Task item
In the listing below, find each line with the string "computer" and report it.

● ● ● ● ●

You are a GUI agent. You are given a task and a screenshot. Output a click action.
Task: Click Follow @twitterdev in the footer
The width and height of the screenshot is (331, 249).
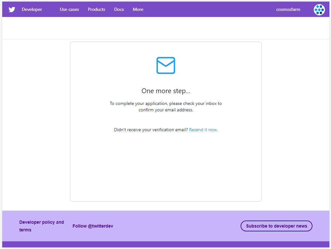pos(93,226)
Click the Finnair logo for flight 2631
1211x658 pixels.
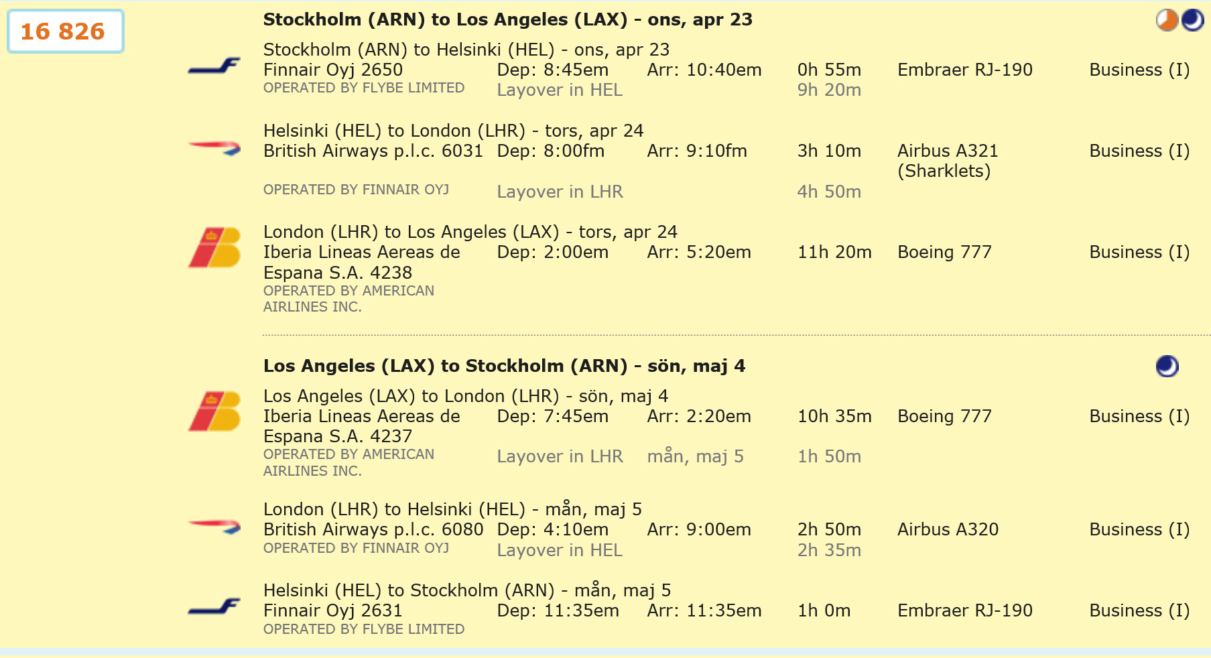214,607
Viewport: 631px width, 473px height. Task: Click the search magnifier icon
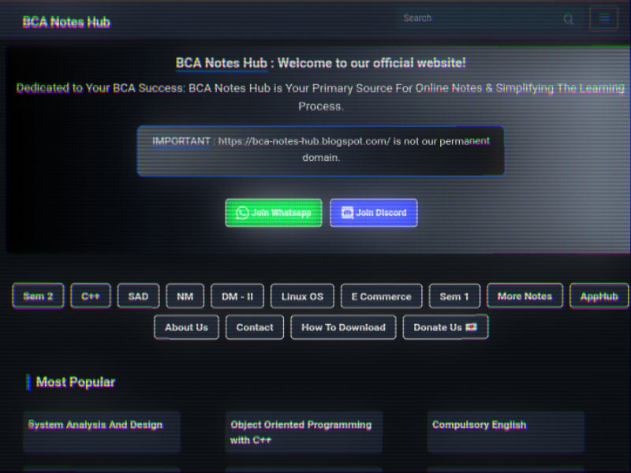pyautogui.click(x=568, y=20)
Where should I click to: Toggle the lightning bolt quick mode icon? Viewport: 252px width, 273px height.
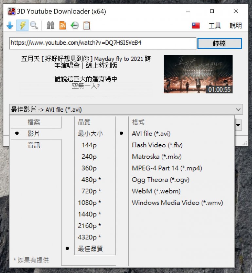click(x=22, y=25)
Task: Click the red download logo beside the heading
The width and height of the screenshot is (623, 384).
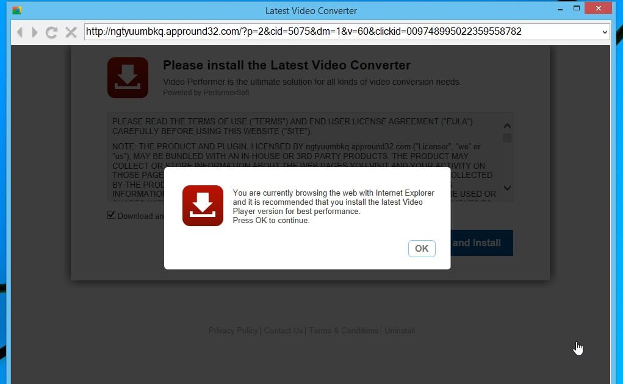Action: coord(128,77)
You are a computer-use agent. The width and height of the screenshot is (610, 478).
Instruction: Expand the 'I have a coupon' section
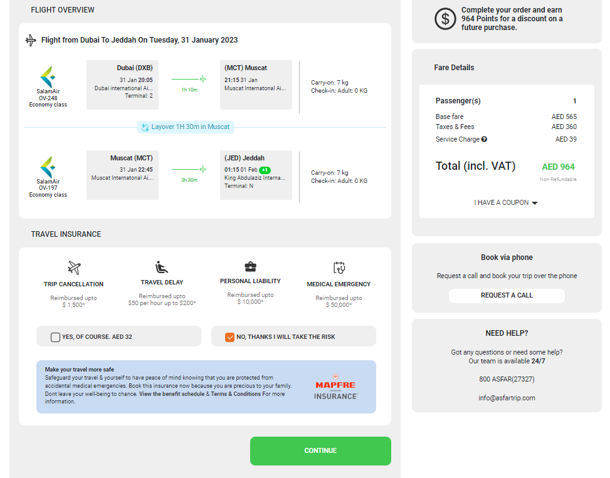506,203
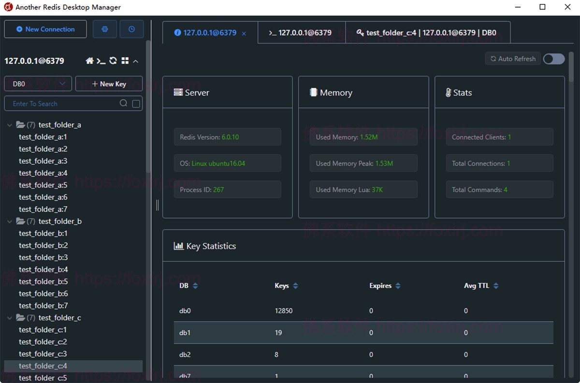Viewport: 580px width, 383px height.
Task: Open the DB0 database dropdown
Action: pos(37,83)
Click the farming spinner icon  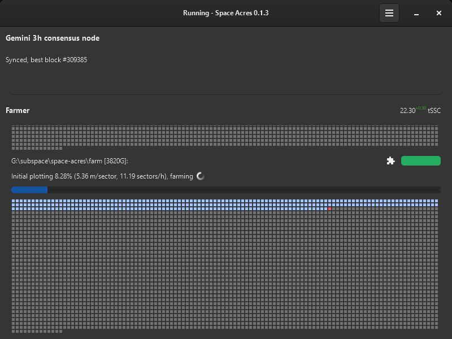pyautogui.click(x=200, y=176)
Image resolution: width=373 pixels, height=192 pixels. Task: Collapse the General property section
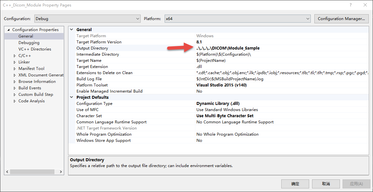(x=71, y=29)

● ● ● ● ●

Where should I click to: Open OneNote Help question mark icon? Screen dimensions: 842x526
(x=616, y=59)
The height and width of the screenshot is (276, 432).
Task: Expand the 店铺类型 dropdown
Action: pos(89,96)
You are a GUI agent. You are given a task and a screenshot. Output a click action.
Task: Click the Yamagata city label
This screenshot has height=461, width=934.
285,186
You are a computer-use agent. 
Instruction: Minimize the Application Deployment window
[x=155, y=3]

● ● ● ● ●

Answer below
You are a computer-use agent. The width and height of the screenshot is (610, 478).
You are a computer-use agent. 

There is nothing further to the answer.